--- Data for review Enclosed Below ---

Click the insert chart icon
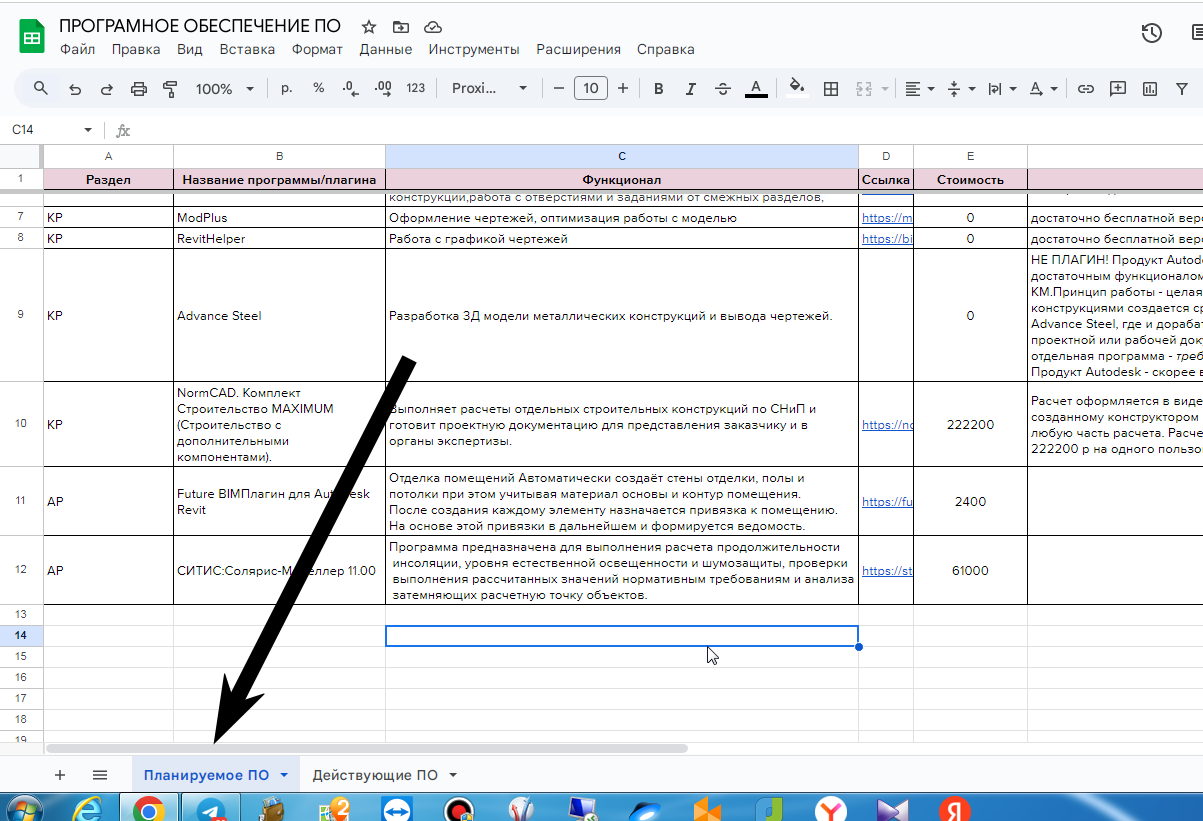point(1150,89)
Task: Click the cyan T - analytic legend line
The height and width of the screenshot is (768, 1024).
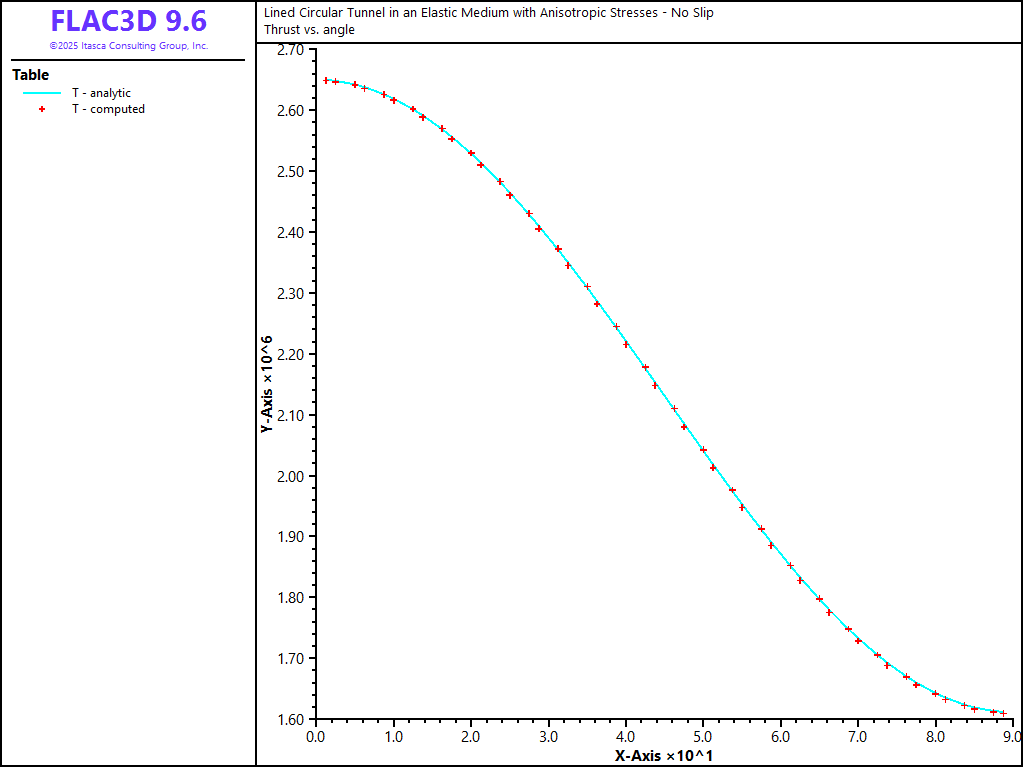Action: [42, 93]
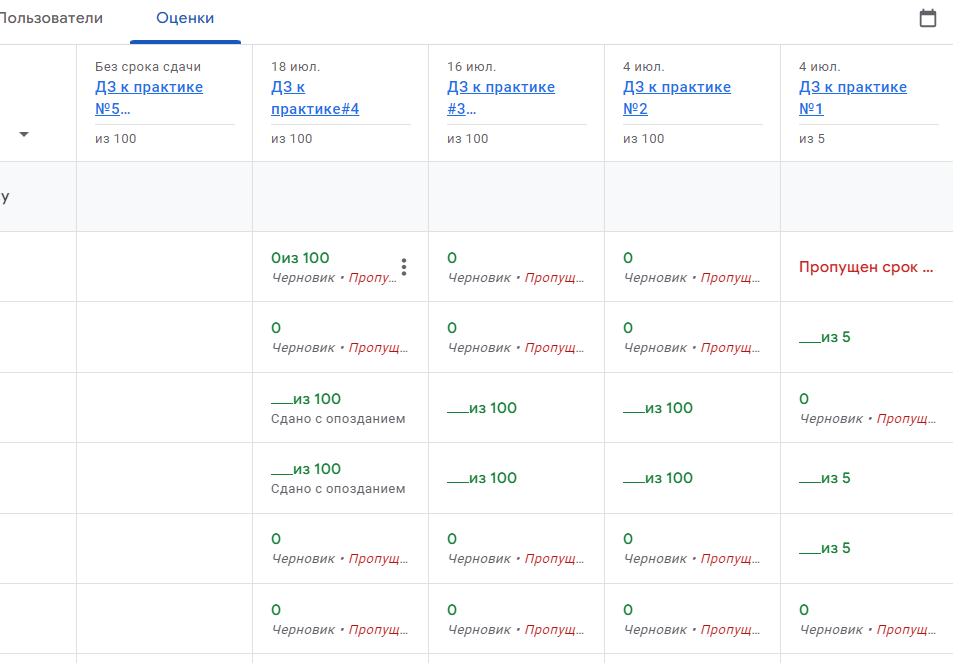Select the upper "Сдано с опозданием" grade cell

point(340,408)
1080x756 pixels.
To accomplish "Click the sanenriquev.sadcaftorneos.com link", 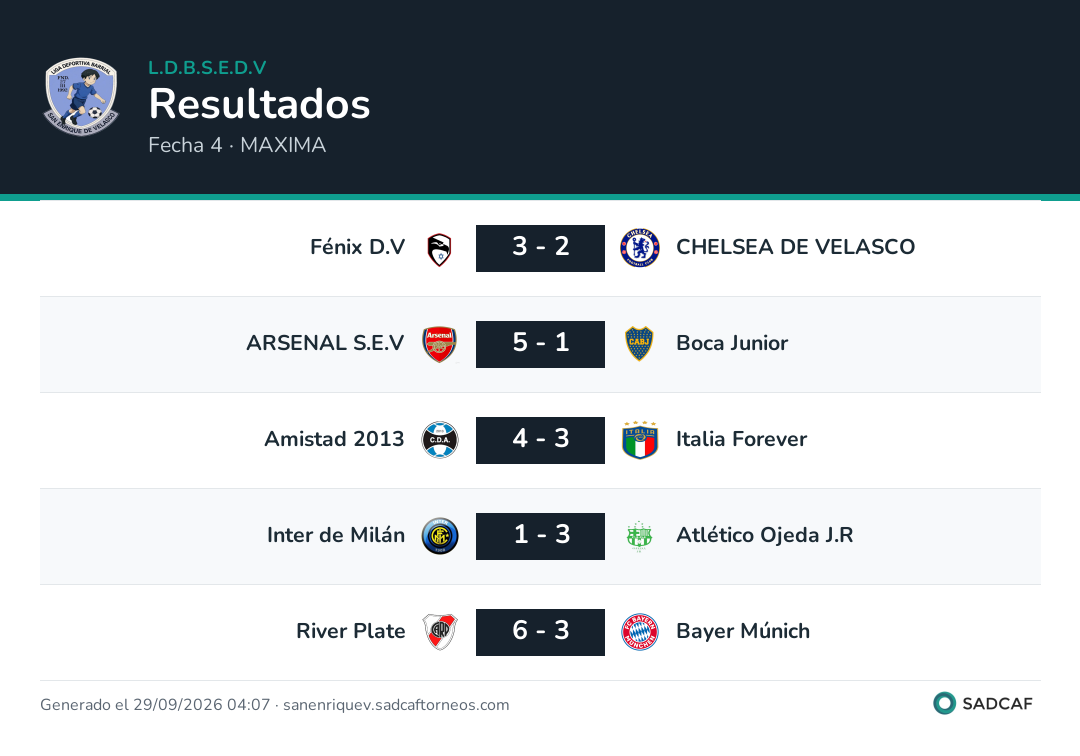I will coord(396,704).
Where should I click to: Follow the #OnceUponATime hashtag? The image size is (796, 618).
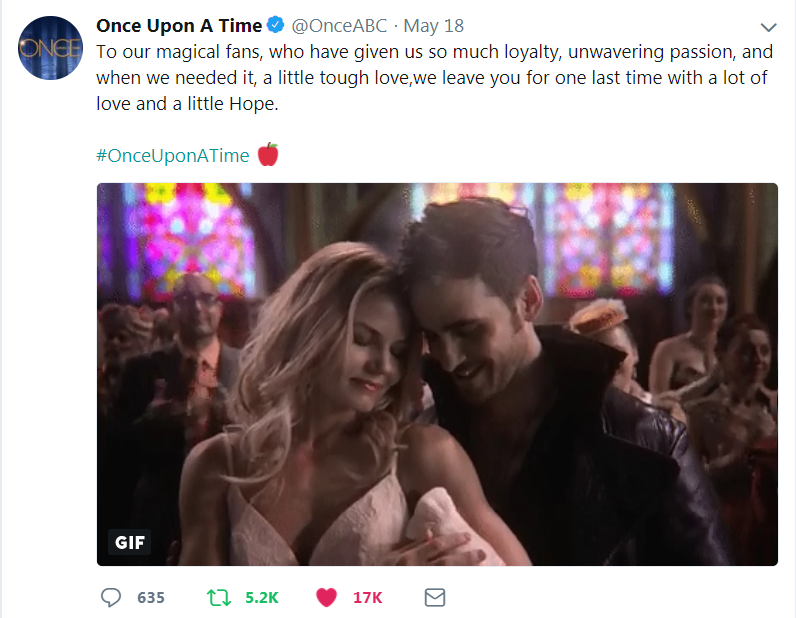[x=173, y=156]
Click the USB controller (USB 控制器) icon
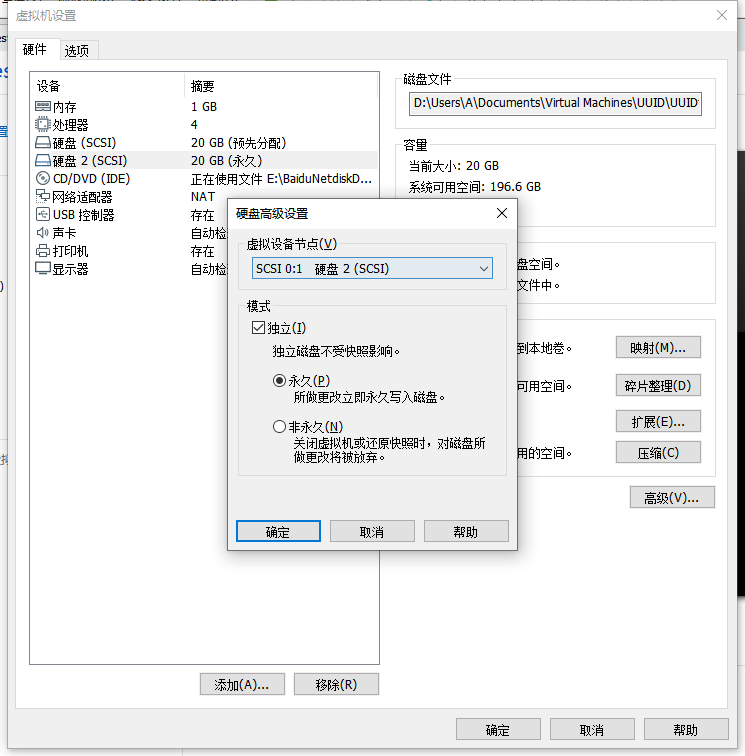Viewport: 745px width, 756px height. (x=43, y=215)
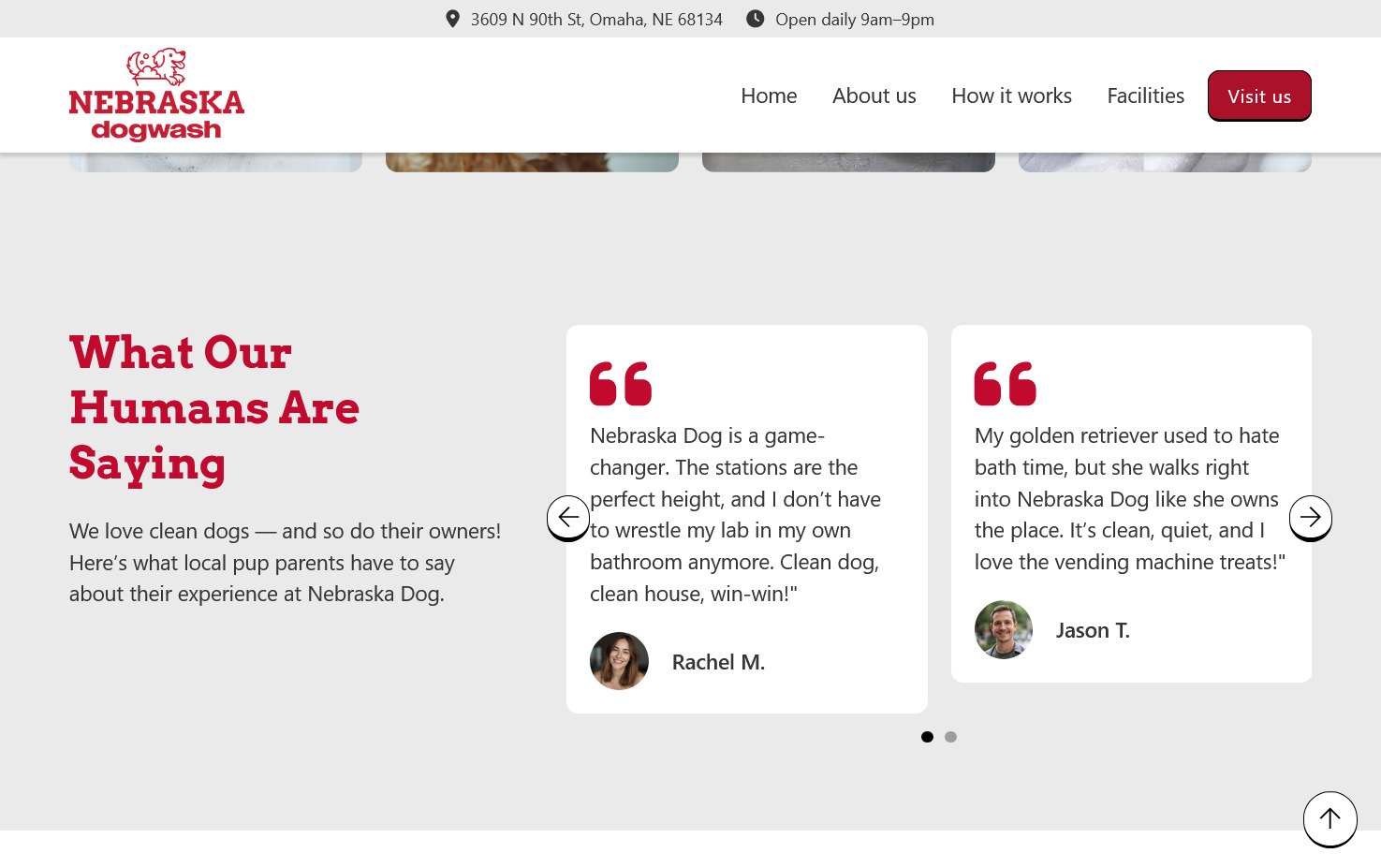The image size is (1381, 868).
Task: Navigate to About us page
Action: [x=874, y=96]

--- End of Enclosed Data for review ---

> [Exercise goal]:
Omit the pictures and write out the lines above from the one with "Where should I" through the last, unchanged.

> [Final answer]:
Where should I click to: Follow the #OnceUponATime hashtag? The image size is (796, 618).
[x=173, y=156]
Click the USB controller (USB 控制器) icon
Viewport: 745px width, 756px height. (x=43, y=215)
The image size is (1381, 868).
Task: Navigate to About us page
Action: [x=874, y=96]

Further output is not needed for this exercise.